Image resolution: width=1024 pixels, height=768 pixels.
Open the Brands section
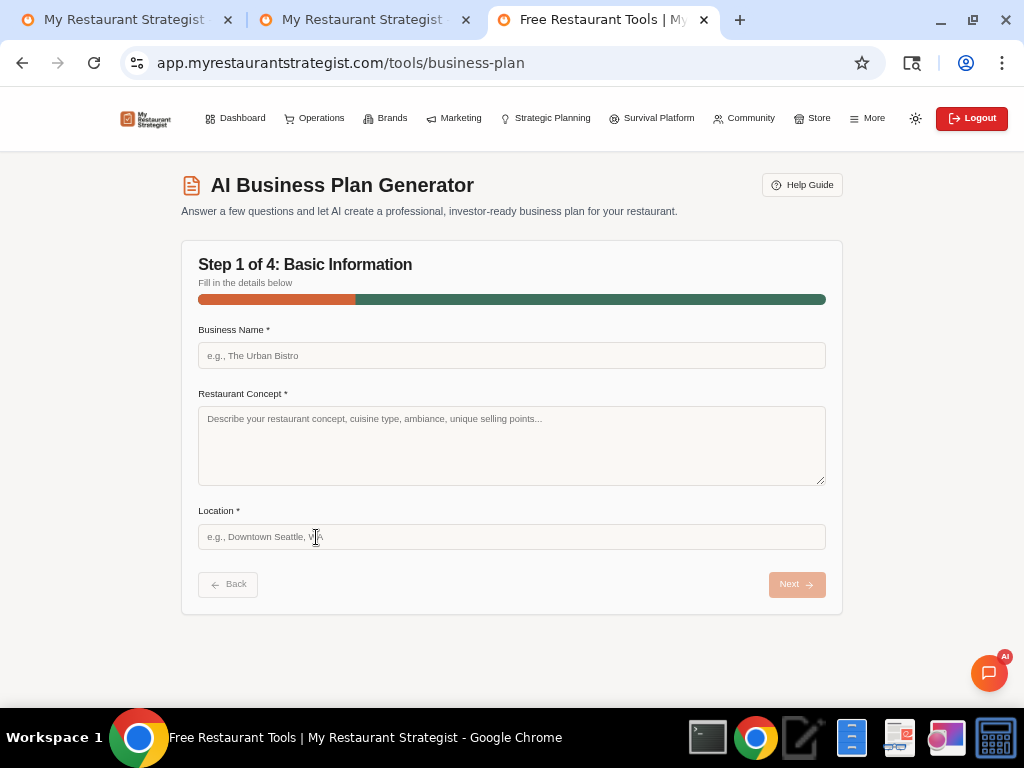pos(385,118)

****************************************

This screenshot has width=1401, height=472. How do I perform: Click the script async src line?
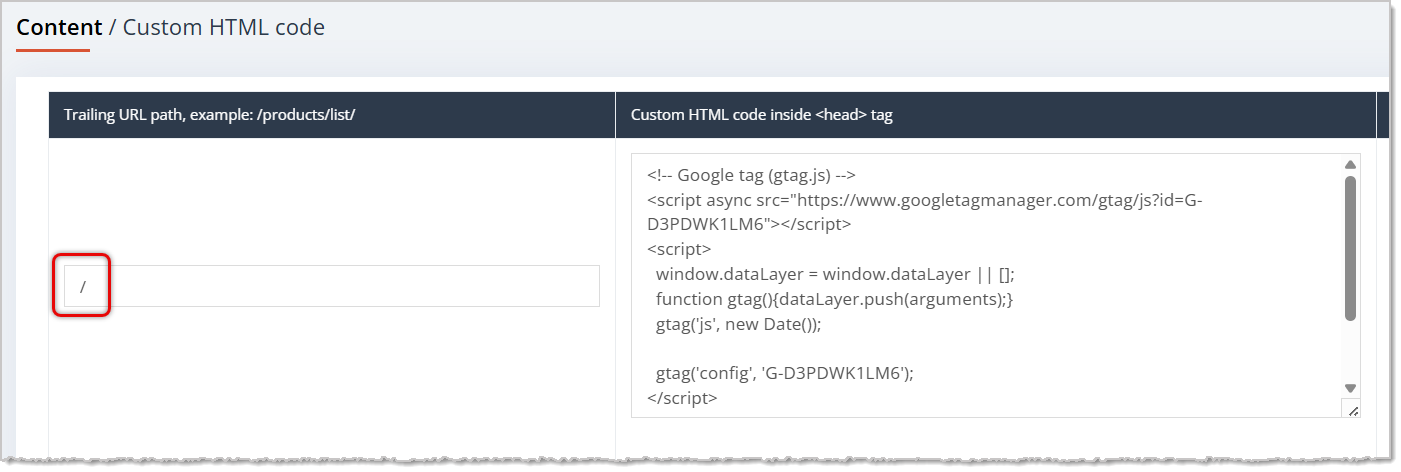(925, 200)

****************************************

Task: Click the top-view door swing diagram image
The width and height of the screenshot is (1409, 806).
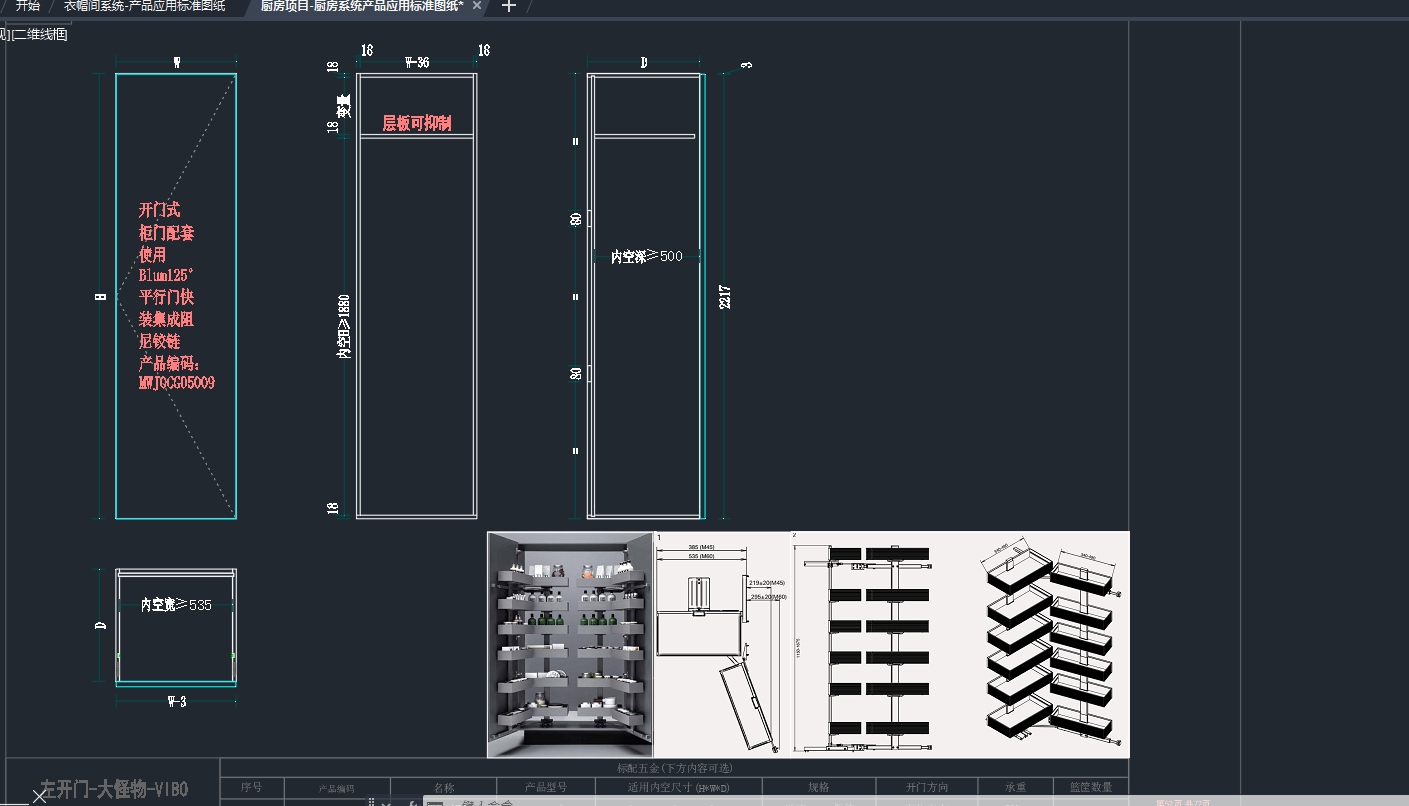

****************************************

PROBLEM STATEMENT:
Above are the records; from them, give again exactly the lines from the one containing "Task: Click the" through the one containing "The width and", both included.

RESULT:
Task: Click the top-view door swing diagram image
The width and height of the screenshot is (1409, 806).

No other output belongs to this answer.